To understand why this matters, it helps to know what happens before a trademark application reaches an examiner’s desk. Applications that include logos, designs, unconventional spelling, or that lack an international classification can be difficult to search against existing records. Historically, USPTO employees have manually added design search codes, pseudo marks, and international classifications to these applications to make them findable. With the surge in trademark filings in recent years, this manual process had stretched to several months, creating a bottleneck that delayed examination and affected applicants.
Class ACT is intended to eliminate that bottleneck. According to the USPTO, the tool can now provide classification and coding information almost immediately and with a high degree of accuracy. Importantly, the AI-generated information is still reviewed by human employees at the USPTO before it becomes final. The agency emphasized that the tool is meant to free up examining attorneys to focus on the substantive legal questions involved in trademark examination, rather than spending time on preliminary data entry and classification work.
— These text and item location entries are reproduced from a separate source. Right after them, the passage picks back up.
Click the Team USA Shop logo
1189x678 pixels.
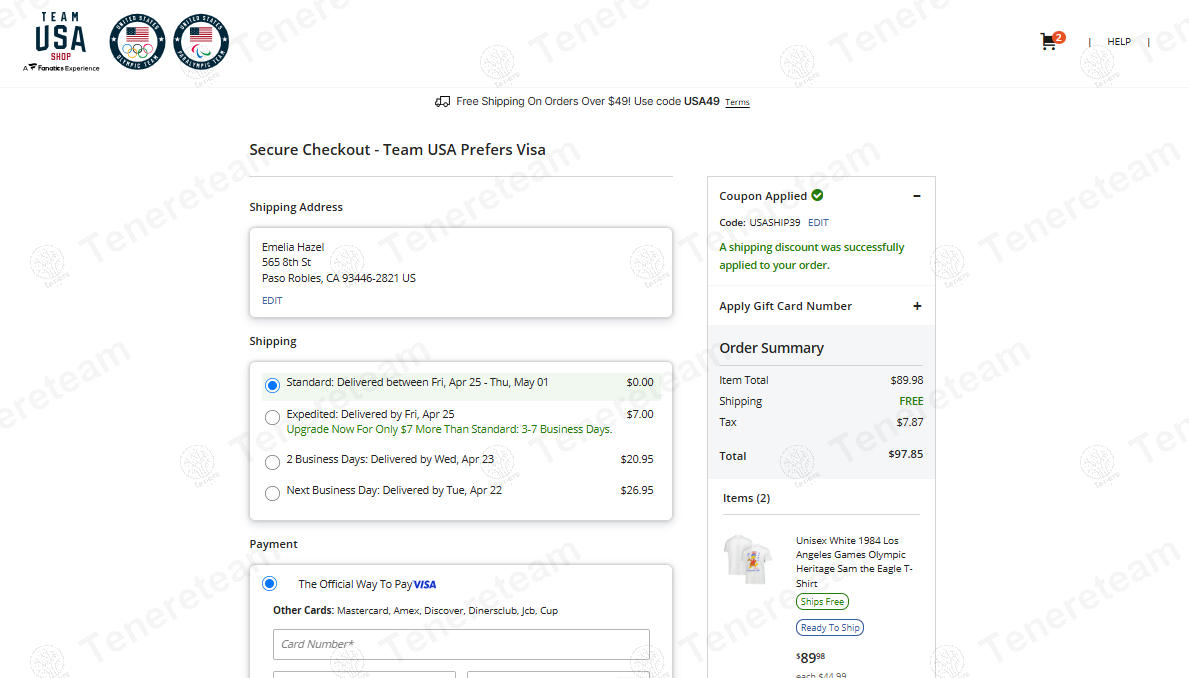[x=61, y=42]
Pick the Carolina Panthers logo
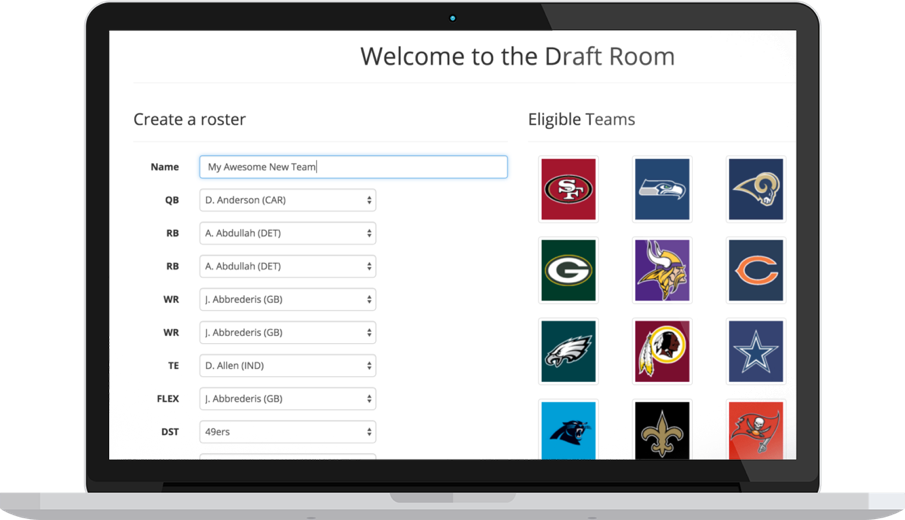The image size is (905, 520). click(569, 430)
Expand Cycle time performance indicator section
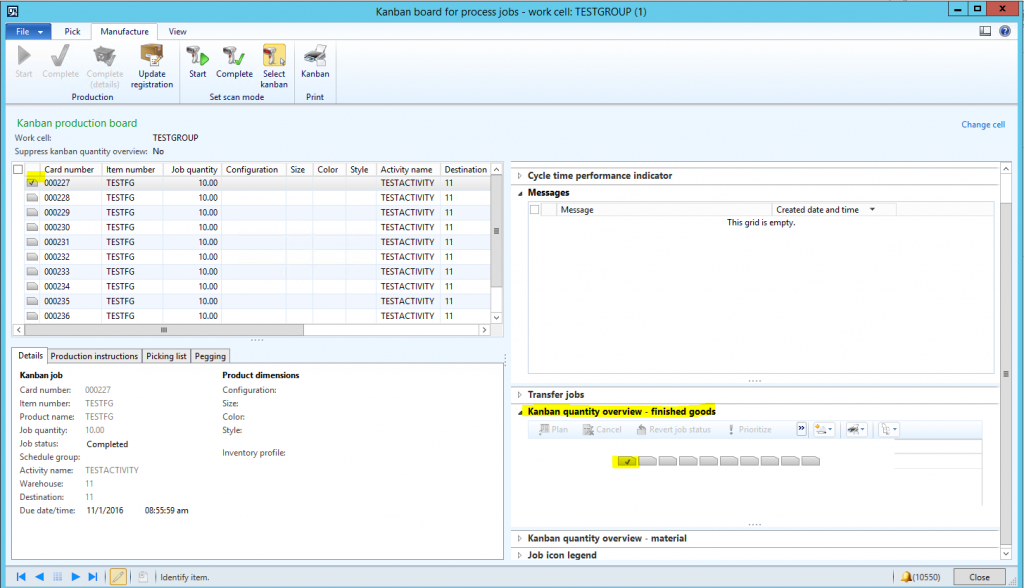This screenshot has height=588, width=1024. (599, 176)
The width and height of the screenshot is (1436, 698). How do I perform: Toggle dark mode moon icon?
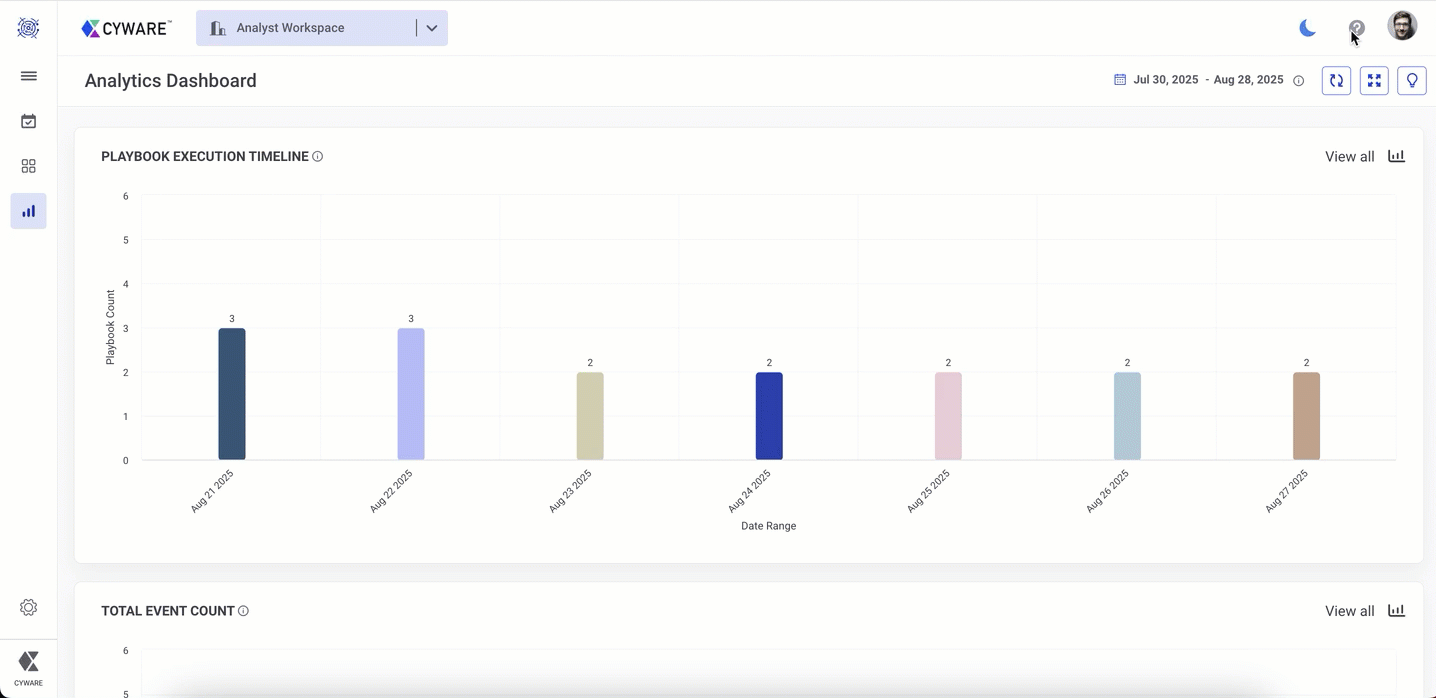[1307, 28]
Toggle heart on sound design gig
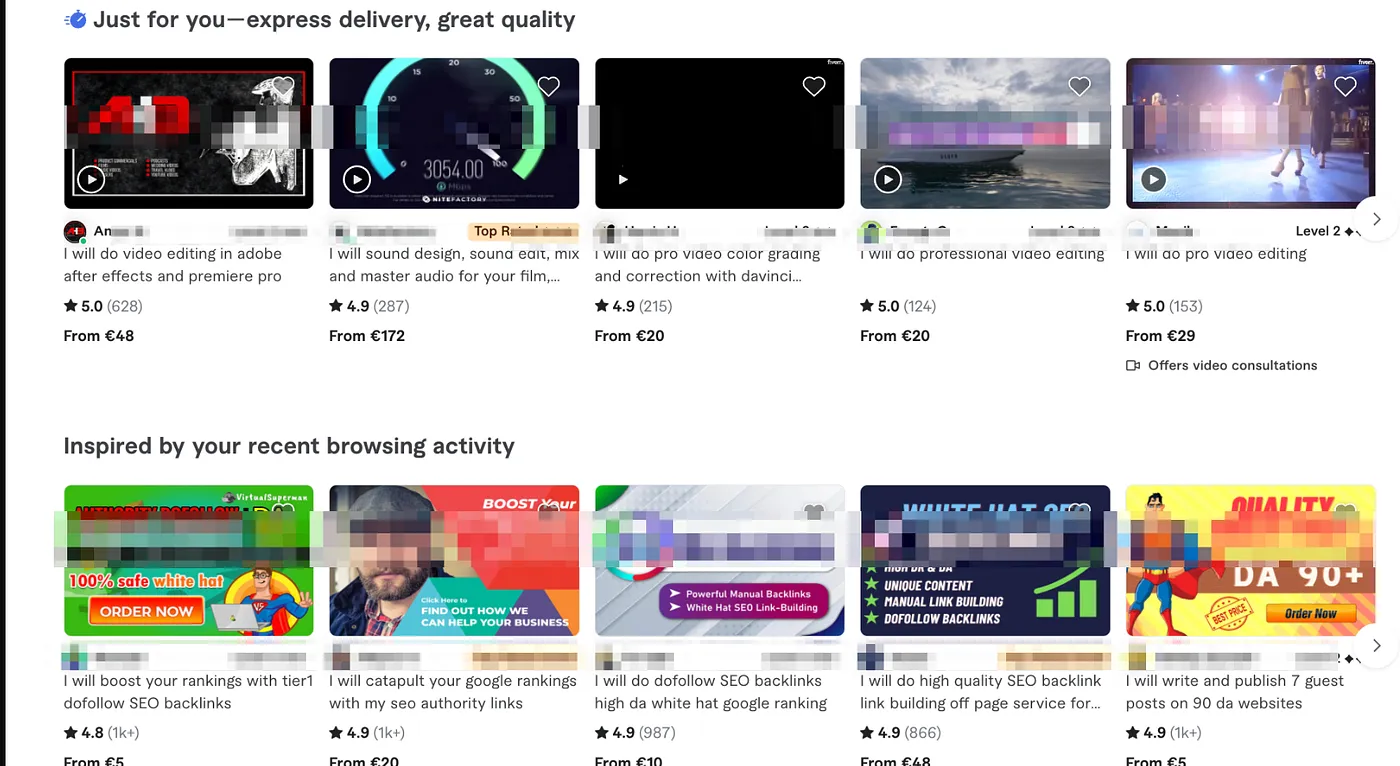The width and height of the screenshot is (1400, 766). (x=549, y=86)
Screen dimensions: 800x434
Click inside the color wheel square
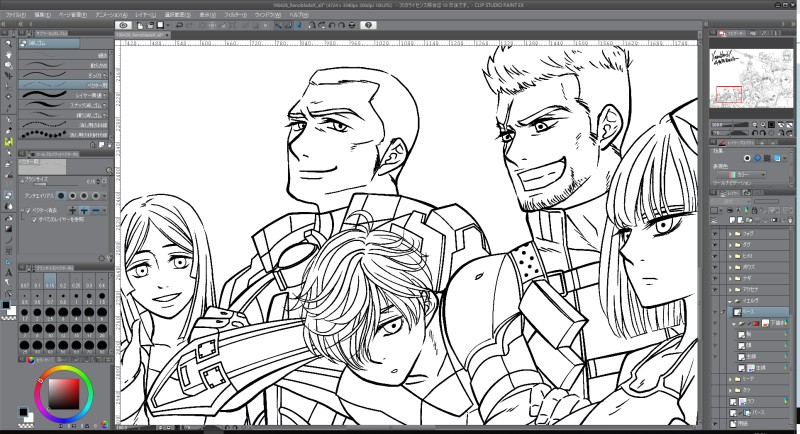[62, 395]
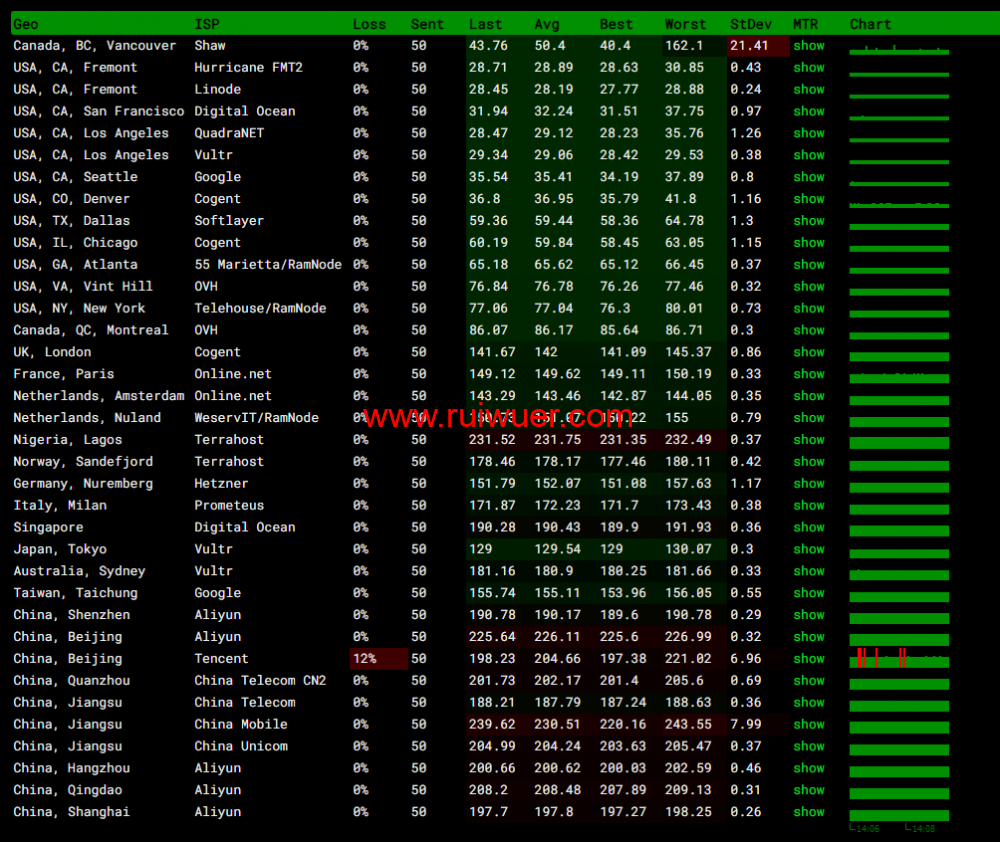Click the MTR show link for Vancouver Shaw

[x=808, y=46]
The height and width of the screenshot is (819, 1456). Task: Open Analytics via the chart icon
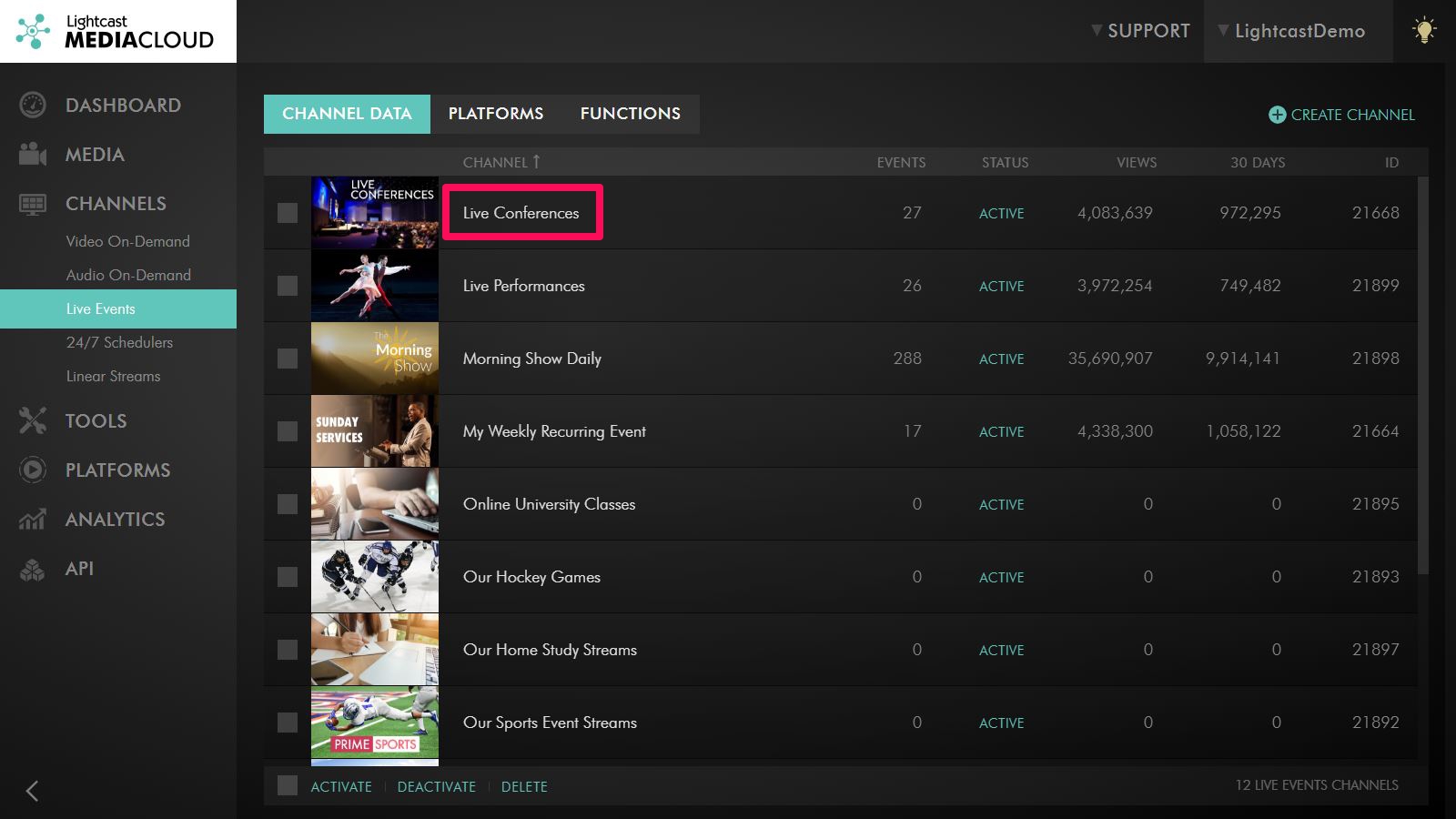33,519
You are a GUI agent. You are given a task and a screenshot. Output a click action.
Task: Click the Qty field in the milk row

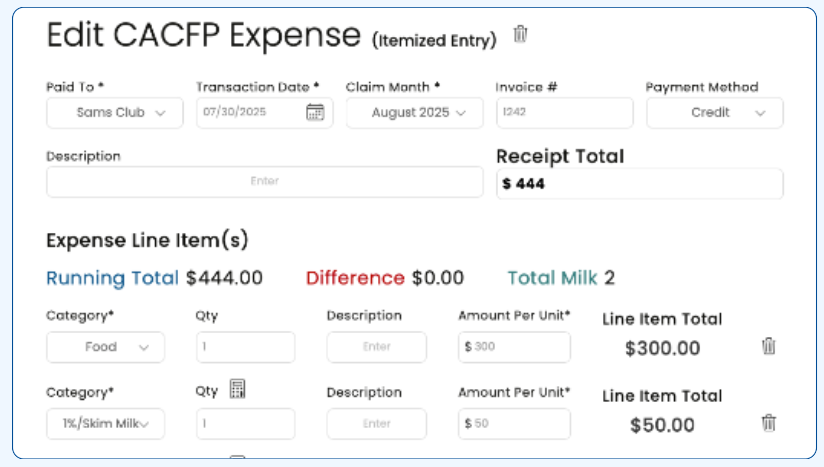[x=245, y=423]
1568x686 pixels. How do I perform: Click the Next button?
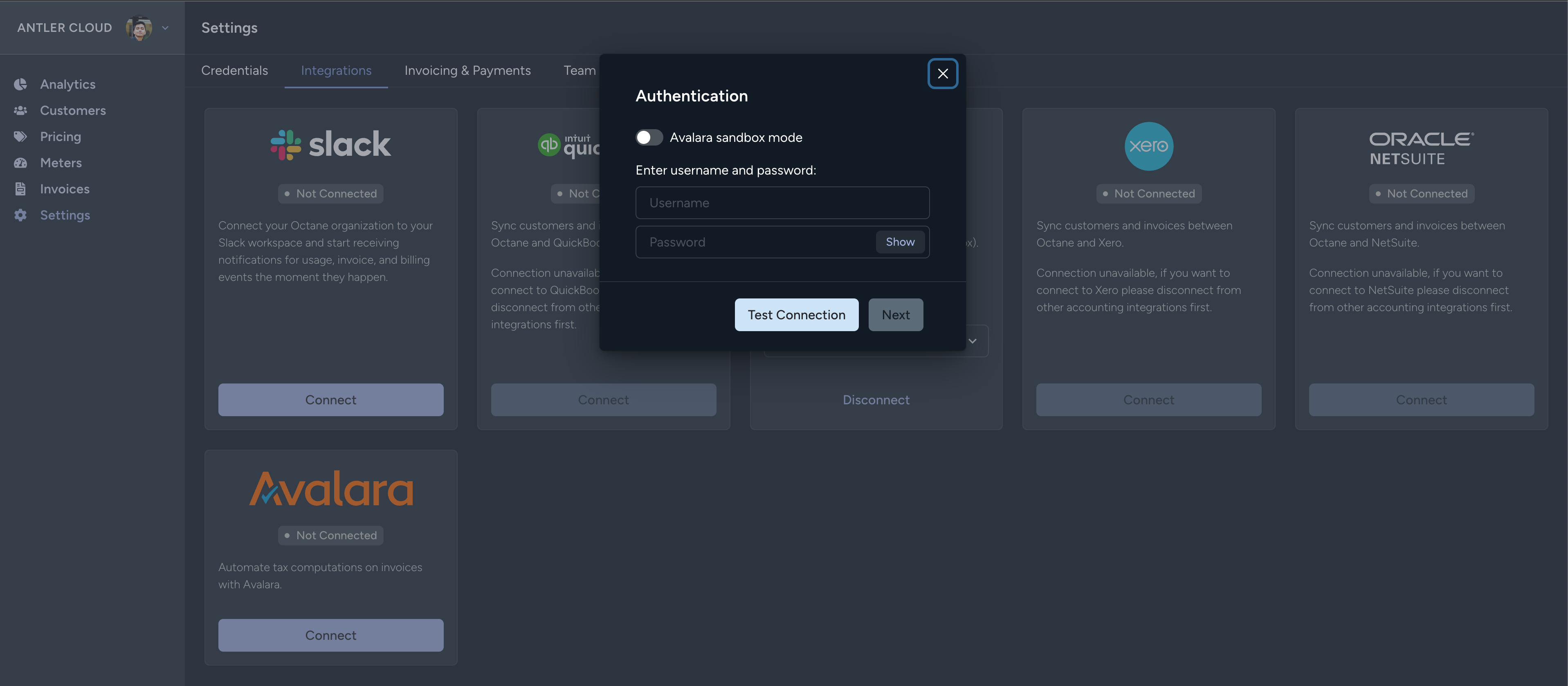(895, 315)
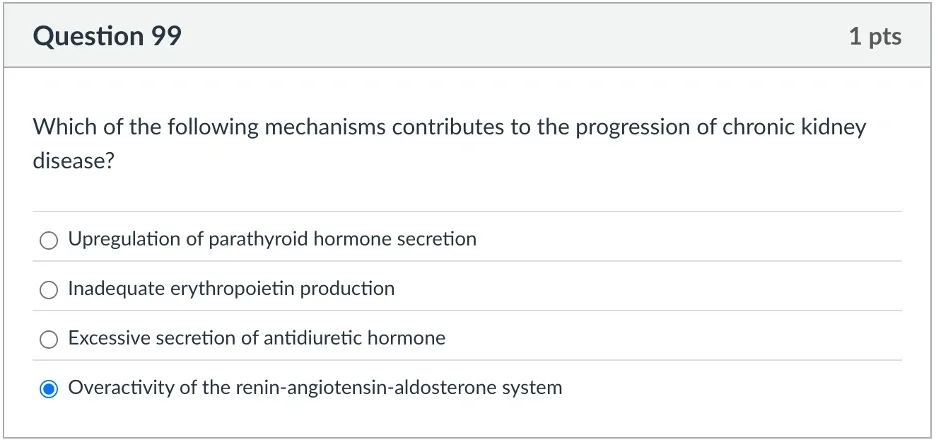The image size is (936, 440).
Task: Click the word 'disease?' in the question
Action: (73, 161)
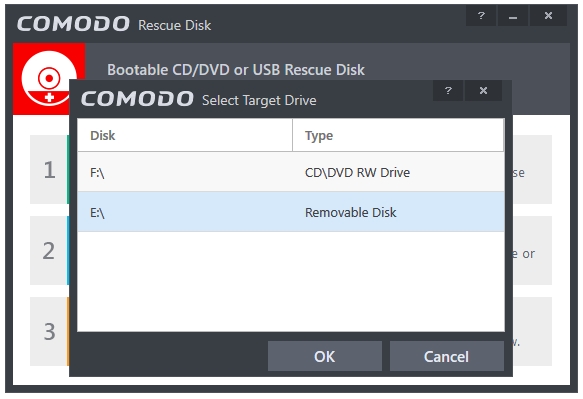583x399 pixels.
Task: Click step 3 number tile
Action: click(x=49, y=331)
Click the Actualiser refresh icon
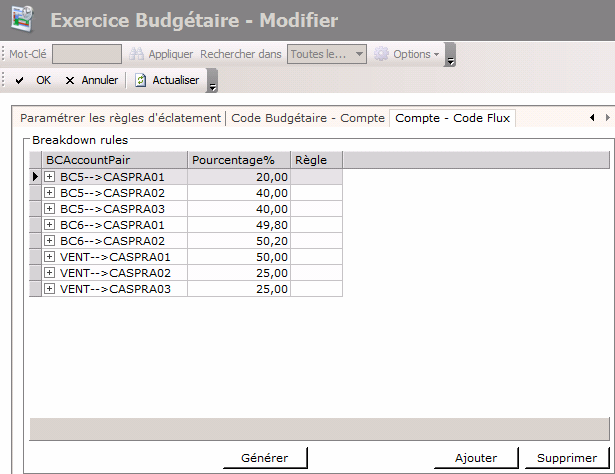Image resolution: width=615 pixels, height=474 pixels. tap(141, 80)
The USPTO indicated that additional AI-powered tools for trademark operations are in development and expected to be released in the near future. For trademark applicants and practitioners, the practical takeaway is that the period between filing an application and having it ready for examination should shrink considerably, potentially improving overall pendency times.
Whether Class ACT lives up to its ambitious billing remains to be seen, but the concept of using AI to handle routine, high-volume classification tasks is a logical application of the technology. Practitioners should keep an eye on how this tool affects search quality and examination timelines going forward.